NEW YORK – Muslim women hijab and abaya have hit New York runway as Indonesian designers kicked off an increasingly diverse fashion week, to counter prejudice in the west.
“We’re not oppressed and we just want to show the world that we still can be beautiful and stylish with our hijab on,” designer Dian Pelangi, 26, who has 4.8 million followers on Instagram, told Agence France Presse (AFP) on Friday, September 8.
She was one of five Indonesian designers who presented collections at the show in Chelsea on the first day of fashion week.
The fashion week comes amid a rise in the so-called “modest fashion” targeting Muslim women.
Over the past months, the industry got more political, promoting diversity and acceptance of the other. Many saw it as a challenge to the rise in sentiments targeting the religious community in the US.
Vivi Zubedi, 30, is another Indonesian designer who felt moved to come partly because of Donald Trump, who has sought to restrict immigration from certain Muslim majority countries.

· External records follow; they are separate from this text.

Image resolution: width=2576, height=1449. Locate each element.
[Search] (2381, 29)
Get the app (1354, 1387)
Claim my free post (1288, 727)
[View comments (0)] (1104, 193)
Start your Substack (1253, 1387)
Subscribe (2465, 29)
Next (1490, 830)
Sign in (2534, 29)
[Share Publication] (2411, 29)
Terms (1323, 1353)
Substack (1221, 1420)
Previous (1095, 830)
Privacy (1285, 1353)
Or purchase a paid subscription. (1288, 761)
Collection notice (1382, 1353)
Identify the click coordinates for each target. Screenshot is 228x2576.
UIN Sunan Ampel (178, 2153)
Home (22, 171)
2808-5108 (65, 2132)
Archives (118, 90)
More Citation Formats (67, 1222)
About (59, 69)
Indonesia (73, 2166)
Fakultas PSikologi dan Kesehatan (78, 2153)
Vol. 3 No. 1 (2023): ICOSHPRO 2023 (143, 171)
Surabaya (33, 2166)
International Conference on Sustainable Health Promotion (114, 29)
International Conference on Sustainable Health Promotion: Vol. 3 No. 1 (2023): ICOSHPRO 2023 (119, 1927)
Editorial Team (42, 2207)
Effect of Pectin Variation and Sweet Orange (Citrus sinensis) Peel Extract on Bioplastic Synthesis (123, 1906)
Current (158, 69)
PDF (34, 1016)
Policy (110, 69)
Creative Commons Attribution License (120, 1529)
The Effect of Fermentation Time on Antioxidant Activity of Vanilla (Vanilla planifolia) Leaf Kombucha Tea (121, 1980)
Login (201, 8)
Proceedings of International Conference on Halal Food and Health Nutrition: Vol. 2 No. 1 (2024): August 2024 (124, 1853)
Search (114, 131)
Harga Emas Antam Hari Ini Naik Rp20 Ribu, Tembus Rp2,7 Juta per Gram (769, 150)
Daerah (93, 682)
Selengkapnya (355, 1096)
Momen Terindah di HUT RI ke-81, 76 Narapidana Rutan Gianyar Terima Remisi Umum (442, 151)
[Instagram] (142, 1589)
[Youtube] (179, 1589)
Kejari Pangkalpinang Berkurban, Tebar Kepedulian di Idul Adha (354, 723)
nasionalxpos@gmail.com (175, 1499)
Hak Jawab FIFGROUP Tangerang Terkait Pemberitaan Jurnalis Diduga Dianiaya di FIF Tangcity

“Mr President, I love your country and also I love your people, and we will not (do) anything to you or your people. We are all the same, it’s about humanity,” the Jakarta-based designer said.
Sewn onto the back of her colorful gowns were “Mekkah, Madinah, Jannah” – two sites of Muslim pilgrimage and the Arabic word for paradise – and the phrase “all colors matter.”
“I love the US every much and I have a lot of clients here,” Zubedi said. “Hijab is beautiful, we are all still human no matter what religion you are. We are still the same.”
Thursday’s show comes a year after Indonesia’s Anniesa Hasibuan broke new ground by staging the first New York runway show featuring models all wearing the hijab.